• **Tarefa A**
Com base no relato do ataque na região do Oio, responda:
(i) Quanto tempo durou o fogo até chegarem os T-6?
(ii) Quem da força atacante foi gravemente atingido?
(iii) O que fez o IN durante a noite passada no Morés?
• **Tarefa B**
Prossiga o relato do ataque na região do Oio a partir do ponto em que ele termina.

Procurou-se alcançar a casa de mato considerada o quartel-general dos grupos que atuavam na região do Oio, a força atacante encontrou resistência, alguns foram abatidos, da parte da força atacante havia feridos, o 1.º Cabo-Enfermeiro Adozindo Carvalho de Brito fora gravemente atingido. Foi um período de 45 minutos de inferno de fogo e sangue até que chegaram os T-6 que metralharam o IN. “Durante a retirada, alguém se lembrou da velha que foi utilizada como guia, mas essa pagou com a vida a colaboração que anteriormente dera aos terroristas, varada com uma rajada de pistola-metralhadora dos próprios correligionários. O 1.º Cabo Adozindo não resistiu aos ferimentos. Permaneceu-se no Morés até ao dia seguinte, o IN espingardeou durante a noite".

• **Dados para revisão**
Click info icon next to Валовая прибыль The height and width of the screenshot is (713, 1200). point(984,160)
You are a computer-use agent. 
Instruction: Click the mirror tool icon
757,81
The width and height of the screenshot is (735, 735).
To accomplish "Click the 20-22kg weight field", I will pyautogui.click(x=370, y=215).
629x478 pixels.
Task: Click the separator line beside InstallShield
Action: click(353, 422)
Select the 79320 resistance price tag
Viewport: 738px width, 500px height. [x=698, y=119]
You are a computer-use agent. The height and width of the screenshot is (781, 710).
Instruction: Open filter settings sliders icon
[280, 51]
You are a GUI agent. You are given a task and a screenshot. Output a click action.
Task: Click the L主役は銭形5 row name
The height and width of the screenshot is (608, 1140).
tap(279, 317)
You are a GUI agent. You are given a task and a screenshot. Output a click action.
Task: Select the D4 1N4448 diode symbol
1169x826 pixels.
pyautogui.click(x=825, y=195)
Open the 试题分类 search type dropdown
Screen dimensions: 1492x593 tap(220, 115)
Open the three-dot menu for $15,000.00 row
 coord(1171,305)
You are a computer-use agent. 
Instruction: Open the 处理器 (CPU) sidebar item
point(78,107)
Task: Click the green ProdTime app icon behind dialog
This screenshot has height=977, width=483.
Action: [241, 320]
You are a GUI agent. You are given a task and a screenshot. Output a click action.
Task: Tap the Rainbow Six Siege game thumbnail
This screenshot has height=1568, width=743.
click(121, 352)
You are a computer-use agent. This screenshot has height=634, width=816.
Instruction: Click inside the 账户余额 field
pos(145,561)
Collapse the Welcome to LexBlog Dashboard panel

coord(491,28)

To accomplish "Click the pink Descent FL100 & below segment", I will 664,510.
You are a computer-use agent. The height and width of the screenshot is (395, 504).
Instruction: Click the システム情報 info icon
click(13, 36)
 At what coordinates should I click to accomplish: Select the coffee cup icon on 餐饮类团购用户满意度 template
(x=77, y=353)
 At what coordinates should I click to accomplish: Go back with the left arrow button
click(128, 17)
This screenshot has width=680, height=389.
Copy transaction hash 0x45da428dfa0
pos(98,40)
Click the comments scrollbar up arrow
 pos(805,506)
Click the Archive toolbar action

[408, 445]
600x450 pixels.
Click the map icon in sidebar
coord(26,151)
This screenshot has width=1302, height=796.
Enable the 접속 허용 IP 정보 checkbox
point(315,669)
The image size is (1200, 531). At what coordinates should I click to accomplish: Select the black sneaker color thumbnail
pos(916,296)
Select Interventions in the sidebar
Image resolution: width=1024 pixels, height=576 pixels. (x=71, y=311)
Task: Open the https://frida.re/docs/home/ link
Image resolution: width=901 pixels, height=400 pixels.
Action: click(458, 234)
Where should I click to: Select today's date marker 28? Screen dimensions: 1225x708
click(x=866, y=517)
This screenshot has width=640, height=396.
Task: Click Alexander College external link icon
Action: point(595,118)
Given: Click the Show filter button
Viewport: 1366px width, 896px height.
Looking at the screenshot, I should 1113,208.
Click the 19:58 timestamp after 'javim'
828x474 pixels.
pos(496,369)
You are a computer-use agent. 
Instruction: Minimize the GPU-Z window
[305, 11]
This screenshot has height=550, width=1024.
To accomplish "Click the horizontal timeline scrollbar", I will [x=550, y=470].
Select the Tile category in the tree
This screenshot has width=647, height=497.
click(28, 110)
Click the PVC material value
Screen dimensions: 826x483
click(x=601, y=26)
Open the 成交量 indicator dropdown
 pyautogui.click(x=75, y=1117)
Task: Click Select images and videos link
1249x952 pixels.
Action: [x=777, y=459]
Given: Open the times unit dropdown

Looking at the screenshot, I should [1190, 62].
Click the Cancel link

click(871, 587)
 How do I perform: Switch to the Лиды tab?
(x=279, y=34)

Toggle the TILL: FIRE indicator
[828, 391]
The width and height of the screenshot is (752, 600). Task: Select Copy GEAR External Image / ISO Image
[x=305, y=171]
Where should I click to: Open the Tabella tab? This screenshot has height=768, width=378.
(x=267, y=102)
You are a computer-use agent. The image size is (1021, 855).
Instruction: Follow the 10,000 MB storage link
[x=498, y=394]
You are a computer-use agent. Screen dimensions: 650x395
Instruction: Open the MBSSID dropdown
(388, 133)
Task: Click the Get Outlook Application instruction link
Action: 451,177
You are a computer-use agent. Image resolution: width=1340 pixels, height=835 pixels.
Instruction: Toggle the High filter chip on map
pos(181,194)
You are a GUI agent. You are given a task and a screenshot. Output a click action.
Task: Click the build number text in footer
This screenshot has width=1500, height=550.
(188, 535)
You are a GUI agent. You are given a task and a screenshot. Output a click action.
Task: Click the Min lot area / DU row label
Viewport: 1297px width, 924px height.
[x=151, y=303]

• **Resposta A**
(i) 45 minutos.
(ii) O 1.º Cabo-Enfermeiro Adozindo Carvalho de Brito.
(iii) Espingardeou.

• **Resposta B**
O relator foi o Capitão António Pais do Amaral, escreve em dado passo:  
“É de justiça fazer uma referência muito especial ao nosso guia, Malan Seidi, que nos acompanhou desde Mansabá. Pretendemos evacuá-lo na manhã de 3 de Novembro por se encontrar com um ferimento no joelho recebido na emboscada da véspera, possivelmente por bala que não chegou a sair segundo a opinião do nosso médico. Depois de um comportamento exemplar, respondeu terminantemente que iria acompanhar a tropa. Estas palavras sinceras, ditas por nativo ferido, da cor e raça daqueles que nos fazem guerra no Oio, são extremamente consoladores e o melhor incentivo para não abandonarmos à ignomínia todos aqueles que por nós serão capazes de proceder como fez o nosso guia e amigo Malan”.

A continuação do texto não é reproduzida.